5. Inducing trading in a client's account that is excessive in size or frequency in view of the financial resources, investment objectives, and character of the account.

6. Borrowing money or securities from a client or client's account unless the client has authorized the borrowing in writing and is a dealer, an affiliate, or relative of the investment adviser or investment adviser representative, or a financial institution or other entity engaged in the business of loaning funds or securities.

7. Loaning money to a client unless the investment adviser or investment adviser representative is a financial institution or other entity engaged in the business of loaning funds or the client is an affiliate or relative of the investment adviser or investment adviser representative.

8. Misrepresenting to any client, or prospective client, the qualifications of the investment adviser, the investment adviser representative, or an employee, or misrepresenting the nature of the investment advisory services being offered or fees to be charged for such services, or omitting to state a material fact necessary to make the statements made regarding qualifications, services, or fees, in light of the circumstances under which they were made, not misleading.

9. Providing a report or recommendation to any client prepared by someone other than the investment adviser or investment adviser representative without disclosing that fact. This prohibition does not apply to a situation where the investment adviser or investment adviser representative uses published research reports or statistical analyses to render investment advice or where the investment adviser or investment adviser representative orders such a report in the ordinary course of providing service.

10. Charging a client an investment advisory fee that is unreasonable in light of the type of services to be provided, the experience and expertise of the investment adviser or the investment adviser representative, and the sophistication and bargaining power of the client.

11. Failing to disclose to a client in writing before entering into or renewing an investment advisory agreement with that client, or before any investment advice is rendered, any material conflict of interest relating to the investment adviser, the investment adviser representative, or an employee that could reasonably be expected to impair the rendering of unbiased and objective advice including but not limited to:

a. Compensation arrangements connected with investment advisory services to clients that are in addition to compensation from such clients for those services; and

b. Charging a client an investment advisory fee for rendering investment advice without disclosing that compensation for executing securities transactions pursuant to such investment advice will be received by the investment adviser, the investment adviser representative, or an employee.

12. Guaranteeing a client that a gain, loss, or other outcome will be achieved as a result of the investment advice.

13. Disclosing the identity, affairs, or investments of a client to any 3rd party unless required by law to do so or consented to by the client.

14. With respect to any client initially retained after July 19, 1996, entering into, extending, modifying, or renewing any investment advisory contract except a contract for impersonal advisory services unless such contract is in writing and discloses all the material terms of the contract including but not limited to the services to be provided, the investment advisory fee or the formula for computing the fee, the amount or the manner of calculation of the amount of the prepaid fee to be returned in the event of contract termination or nonperformance, and the grant of any discretionary power to the investment adviser.

• _COLLECTED MATERIAL_
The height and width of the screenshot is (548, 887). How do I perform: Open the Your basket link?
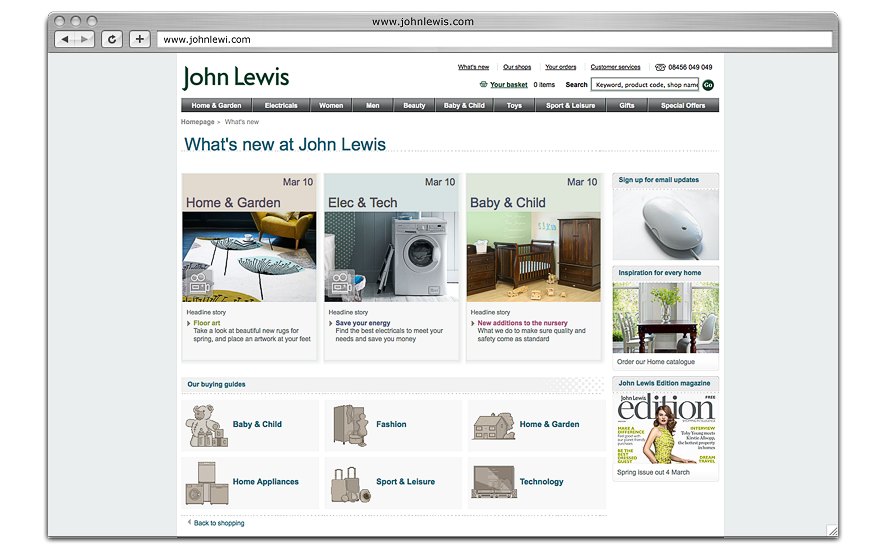coord(508,85)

• _YOUR TASK_
In the text on prohibited investment adviser practices, rewrite the paragraph beginning "Providing a report or recommendation" more briefly, keeping its main facts.

• _ANSWER TO THE PROBLEM_
Giving a client a report or recommendation prepared by someone other than the investment adviser or investment adviser representative, without disclosing that fact, is prohibited. The rule does not apply when the adviser or representative uses published research reports or statistical analyses to give investment advice, or orders such a report in the ordinary course of providing service.